GRANT ALL PRIVILEGES ON ALL TABLES IN SCHEMA public TO pwpush_user;
GRANT ALL PRIVILEGES ON ALL SEQUENCES IN SCHEMA public TO pwpush_user;
GRANT USAGE, CREATE ON SCHEMA public TO pwpush_user;
ALTER DEFAULT PRIVILEGES IN SCHEMA public GRANT ALL ON TABLES TO pwpush_user;
ALTER DEFAULT PRIVILEGES IN SCHEMA public GRANT ALL ON SEQUENCES TO pwpush_user;
"

Step 8: Reset Sequence Values

PostgreSQL sequences may not be set correctly after migration. Reset them to prevent primary key conflicts:

docker exec -it postgres psql -U postgres -d pwpush_db -c "
SELECT setval('pushes_id_seq', COALESCE((SELECT MAX(id) FROM pushes), 0) + 1, false);
SELECT setval('users_id_seq', COALESCE((SELECT MAX(id) FROM users), 0) + 1, false);
SELECT setval('audit_logs_id_seq', COALESCE((SELECT MAX(id) FROM audit_logs), 0) + 1, false);
SELECT setval('active_storage_blobs_id_seq', COALESCE((SELECT MAX(id) FROM active_storage_blobs), 0) + 1, false);
SELECT setval('active_storage_attachments_id_seq', COALESCE((SELECT MAX(id) FROM active_storage_attachments), 0) + 1, false);
"

Step 9: Update Password Pusher Configuration

Now update your Password Pusher deployment to use PostgreSQL.

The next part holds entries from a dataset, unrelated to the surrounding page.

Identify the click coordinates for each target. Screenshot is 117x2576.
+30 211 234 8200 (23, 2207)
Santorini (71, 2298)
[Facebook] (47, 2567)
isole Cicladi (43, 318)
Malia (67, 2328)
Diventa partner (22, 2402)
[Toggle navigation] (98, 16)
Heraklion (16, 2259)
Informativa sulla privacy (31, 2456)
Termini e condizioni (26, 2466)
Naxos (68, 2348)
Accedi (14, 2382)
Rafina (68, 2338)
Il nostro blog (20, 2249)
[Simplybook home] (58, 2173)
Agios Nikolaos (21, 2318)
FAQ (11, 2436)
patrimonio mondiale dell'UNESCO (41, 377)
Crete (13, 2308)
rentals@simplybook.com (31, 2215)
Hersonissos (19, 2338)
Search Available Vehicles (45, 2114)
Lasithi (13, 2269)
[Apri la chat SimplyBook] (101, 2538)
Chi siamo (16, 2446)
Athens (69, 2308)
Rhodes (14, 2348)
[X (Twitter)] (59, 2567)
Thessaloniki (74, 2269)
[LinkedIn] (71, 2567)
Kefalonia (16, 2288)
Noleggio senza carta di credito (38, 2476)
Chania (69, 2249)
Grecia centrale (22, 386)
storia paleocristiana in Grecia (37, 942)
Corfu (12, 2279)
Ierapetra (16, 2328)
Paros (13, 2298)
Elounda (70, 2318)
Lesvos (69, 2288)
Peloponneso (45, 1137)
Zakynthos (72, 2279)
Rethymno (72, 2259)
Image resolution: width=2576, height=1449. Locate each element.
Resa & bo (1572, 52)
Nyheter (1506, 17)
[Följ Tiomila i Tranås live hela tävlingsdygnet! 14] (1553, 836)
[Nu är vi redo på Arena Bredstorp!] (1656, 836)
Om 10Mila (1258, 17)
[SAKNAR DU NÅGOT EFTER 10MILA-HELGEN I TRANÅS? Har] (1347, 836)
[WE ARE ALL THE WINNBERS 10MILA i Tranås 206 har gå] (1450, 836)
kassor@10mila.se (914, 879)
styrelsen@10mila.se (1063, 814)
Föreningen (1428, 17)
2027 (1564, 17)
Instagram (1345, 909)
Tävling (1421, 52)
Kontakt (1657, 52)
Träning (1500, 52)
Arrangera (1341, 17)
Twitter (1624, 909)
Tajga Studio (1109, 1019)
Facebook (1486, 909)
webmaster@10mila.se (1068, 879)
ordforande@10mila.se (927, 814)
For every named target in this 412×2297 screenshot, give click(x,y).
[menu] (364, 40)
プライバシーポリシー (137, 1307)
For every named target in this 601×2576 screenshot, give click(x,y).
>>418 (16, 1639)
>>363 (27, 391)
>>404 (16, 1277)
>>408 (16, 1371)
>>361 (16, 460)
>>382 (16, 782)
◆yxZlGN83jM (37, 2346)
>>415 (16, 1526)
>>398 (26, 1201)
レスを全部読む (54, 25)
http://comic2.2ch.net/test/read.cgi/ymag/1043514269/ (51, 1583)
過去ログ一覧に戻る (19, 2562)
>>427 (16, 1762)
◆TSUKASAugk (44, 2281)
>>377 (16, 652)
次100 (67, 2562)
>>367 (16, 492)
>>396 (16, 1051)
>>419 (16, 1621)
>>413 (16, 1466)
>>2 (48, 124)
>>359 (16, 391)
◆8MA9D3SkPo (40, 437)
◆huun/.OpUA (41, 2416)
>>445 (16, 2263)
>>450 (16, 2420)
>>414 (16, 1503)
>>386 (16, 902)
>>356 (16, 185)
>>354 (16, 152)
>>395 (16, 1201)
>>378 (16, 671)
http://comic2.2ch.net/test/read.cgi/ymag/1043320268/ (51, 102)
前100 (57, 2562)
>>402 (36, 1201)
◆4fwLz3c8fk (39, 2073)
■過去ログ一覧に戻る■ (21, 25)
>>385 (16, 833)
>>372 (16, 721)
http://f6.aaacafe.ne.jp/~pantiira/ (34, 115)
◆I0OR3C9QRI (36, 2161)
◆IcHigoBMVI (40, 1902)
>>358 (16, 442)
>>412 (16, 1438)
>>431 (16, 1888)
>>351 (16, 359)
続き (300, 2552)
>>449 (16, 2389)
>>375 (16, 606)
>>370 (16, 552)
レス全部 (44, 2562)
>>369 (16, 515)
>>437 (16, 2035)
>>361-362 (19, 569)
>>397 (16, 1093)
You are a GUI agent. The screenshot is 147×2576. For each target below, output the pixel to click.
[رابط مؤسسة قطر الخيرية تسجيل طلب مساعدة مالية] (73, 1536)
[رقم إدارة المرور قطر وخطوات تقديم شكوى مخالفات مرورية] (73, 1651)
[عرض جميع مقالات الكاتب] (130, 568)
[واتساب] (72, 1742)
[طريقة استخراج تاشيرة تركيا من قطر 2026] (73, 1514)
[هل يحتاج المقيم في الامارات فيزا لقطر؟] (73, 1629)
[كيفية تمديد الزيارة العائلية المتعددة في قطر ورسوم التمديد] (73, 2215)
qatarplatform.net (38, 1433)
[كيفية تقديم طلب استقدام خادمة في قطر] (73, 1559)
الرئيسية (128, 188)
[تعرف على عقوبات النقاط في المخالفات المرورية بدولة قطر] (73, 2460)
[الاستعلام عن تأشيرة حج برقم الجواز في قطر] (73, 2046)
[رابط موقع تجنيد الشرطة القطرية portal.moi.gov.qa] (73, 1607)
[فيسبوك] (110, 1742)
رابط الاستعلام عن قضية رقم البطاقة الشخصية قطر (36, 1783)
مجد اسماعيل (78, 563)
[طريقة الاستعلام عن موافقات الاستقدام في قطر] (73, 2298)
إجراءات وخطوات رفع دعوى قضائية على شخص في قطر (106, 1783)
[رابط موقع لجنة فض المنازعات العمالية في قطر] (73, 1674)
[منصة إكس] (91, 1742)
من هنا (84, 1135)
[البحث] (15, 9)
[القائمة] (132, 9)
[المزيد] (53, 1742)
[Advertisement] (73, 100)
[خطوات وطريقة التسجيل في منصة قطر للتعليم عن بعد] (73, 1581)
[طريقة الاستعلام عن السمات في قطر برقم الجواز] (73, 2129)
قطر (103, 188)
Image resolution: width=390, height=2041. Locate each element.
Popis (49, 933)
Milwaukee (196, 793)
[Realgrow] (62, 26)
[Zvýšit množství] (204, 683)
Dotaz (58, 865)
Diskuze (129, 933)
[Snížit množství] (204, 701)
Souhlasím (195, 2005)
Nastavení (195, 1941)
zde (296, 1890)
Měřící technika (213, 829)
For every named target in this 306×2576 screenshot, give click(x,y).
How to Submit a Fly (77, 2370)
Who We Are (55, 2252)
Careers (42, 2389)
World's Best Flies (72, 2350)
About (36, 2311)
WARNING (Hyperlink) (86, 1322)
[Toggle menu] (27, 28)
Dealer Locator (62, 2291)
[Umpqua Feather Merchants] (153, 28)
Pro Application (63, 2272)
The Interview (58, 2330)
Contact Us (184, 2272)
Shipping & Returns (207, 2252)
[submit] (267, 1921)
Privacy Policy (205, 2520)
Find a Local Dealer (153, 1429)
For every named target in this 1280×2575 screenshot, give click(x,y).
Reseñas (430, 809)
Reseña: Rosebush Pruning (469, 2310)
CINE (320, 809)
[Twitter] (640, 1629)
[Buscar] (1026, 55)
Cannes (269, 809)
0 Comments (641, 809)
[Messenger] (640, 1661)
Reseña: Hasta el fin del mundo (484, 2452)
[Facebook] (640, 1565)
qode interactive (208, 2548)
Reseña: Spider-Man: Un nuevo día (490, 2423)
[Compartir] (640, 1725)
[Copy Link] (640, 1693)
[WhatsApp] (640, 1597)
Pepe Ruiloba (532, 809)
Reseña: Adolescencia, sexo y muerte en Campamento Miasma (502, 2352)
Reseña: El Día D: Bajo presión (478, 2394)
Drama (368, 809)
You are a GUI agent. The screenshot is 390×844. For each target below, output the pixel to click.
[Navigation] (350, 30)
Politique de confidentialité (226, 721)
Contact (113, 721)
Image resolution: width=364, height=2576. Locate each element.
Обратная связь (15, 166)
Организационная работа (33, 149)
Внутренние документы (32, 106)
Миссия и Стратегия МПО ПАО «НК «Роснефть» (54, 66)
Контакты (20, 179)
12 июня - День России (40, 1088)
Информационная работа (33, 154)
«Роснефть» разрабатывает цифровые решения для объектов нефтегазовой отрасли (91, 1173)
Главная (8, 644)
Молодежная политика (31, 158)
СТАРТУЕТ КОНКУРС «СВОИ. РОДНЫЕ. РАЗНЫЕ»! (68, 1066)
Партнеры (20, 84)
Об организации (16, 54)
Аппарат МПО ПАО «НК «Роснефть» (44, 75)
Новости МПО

Docker Compose (Recommended)

Create or update your docker-compose.yml:

services:
  postgres:
    image: postgres:16
    restart: unless-stopped
    environment:
      POSTGRES_USER: pwpush_user
      POSTGRES_PASSWORD: your_secure_password_here
      POSTGRES_DB: pwpush_db
    volumes:
      - postgres-data:/var/lib/postgresql/data

  pwpush:
    image: docker.io/pglombardo/pwpush:stable
    restart: unless-stopped
    depends_on:
      - postgres
    ports:
      - "80:80"
      - "443:443"
    environment:
      DATABASE_URL: postgres://pwpush_user:your_secure_password_here@postgres:5432/pwpush_db
      # IMPORTANT: Use the same PWPUSH_MASTER_KEY from your original deployment
      # PWPUSH_MASTER_KEY: 'your-original-encryption-key'
      # TLS_DOMAIN: 'pwpush.example.com'
      PWP__ENABLE_LOGINS: 'true'
      PWP__ENABLE_FILE_PUSHES: 'true'
    volumes:
      - pwpush-storage:/opt/PasswordPusher/storage
    healthcheck:
      test: ["CMD", "curl", "-f", "http://localhost:5100/up"]
      interval: 30s
      timeout: 10s
      retries: 3
      start_period: 40s

volumes:
  postgres-data:
  pwpush-storage:

Critical: You must use the same PWPUSH_MASTER_KEY that was used in your original MySQL deployment. Without it, encrypted data (push payloads, passphrases) cannot be decrypted.

Docker Run

docker run -d \
  --name pwpush \
  -p "80:80" -p "443:443" \
  -e DATABASE_URL=postgres://pwpush_user:your_secure_password_here@postgres_host:5432/pwpush_db \
  -e PWPUSH_MASTER_KEY='your-original-encryption-key' \
  -v pwpush-storage:/opt/PasswordPusher/storage \
  pglombardo/pwpush:stable

Step 10: Start and Verify

Start Password Pusher:

docker compose up -d

Check the logs for errors:

docker compose logs -f pwpush

Verify the application:

1. Health check:

   curl http://localhost:5100/up
   

   Should return: success

2. Access the web interface and verify you can log in (if logins are enabled)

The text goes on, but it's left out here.